I remember sitting in the hearse, by his side, towards his feet, towards the back end of the vehicle, looking outside throughout the journey from the hospital to the burning ghat. I was sad, but I wasn't as well. It was a new feeling for me and all that I was thinking throughout was how I would miss him, what would my father have to go through, the hell that my grandmother would have to face from now onwards and how things will never be the same again. 

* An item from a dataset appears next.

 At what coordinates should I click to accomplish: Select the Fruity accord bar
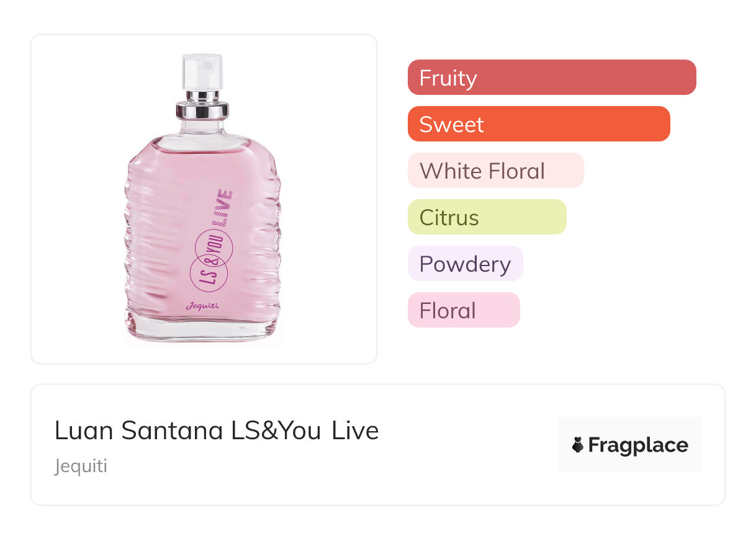[552, 78]
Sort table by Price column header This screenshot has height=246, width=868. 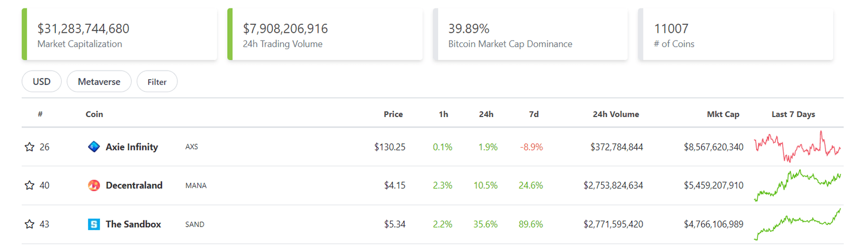click(x=393, y=114)
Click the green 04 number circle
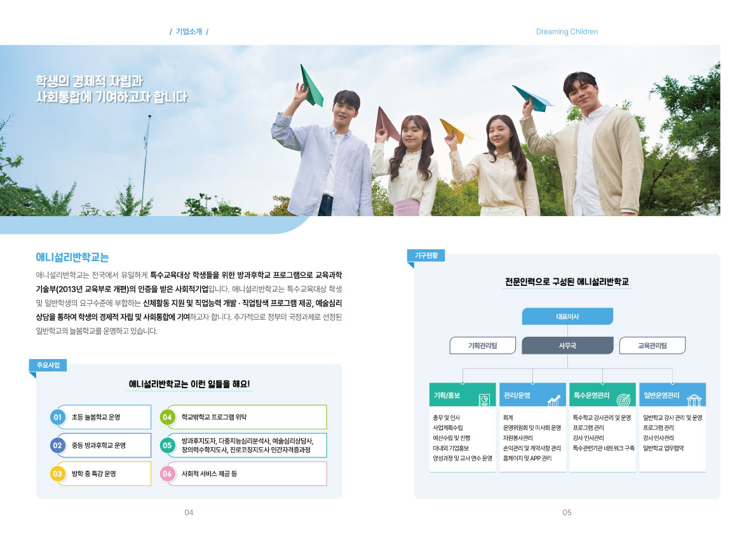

Flash of the lights from passing traffic. Sun had set beyond the mountains but there was another half an hour of fading light left. Suddenly I am transported back to our home in Kolkata. I am back reliving one of the many almost ritualistic afternoons when my grandfather would come over from the hall to sit with us and have a cup of tea. What I vividly remember was how he sat. Always at the corner of the bed, always just taking the minimum amount of space that a human of his size would need as well as his age and the inflexibility that comes with it. He was wise, no doubt and had a habit of exacting perfection from everything that went around him. More than perfection, there was a certain way things were supposed to be done and he ensured that people around him knew what the way was. Yes, it felt a bit dictatorial and imposing at the time, but the best way to soften feelings about anything is to let a lot of time pass. Today, I just look at it as a pecularity and can just gloss over the pain and suffering that it let to, especially for my mom. Although, he really cared and was always on the lookout for my mom's best interest. He was a simple person and he knew what he wanted in life. I respected the hell out of him and his oddities made him endearing in retrospect and frustrating in the moment.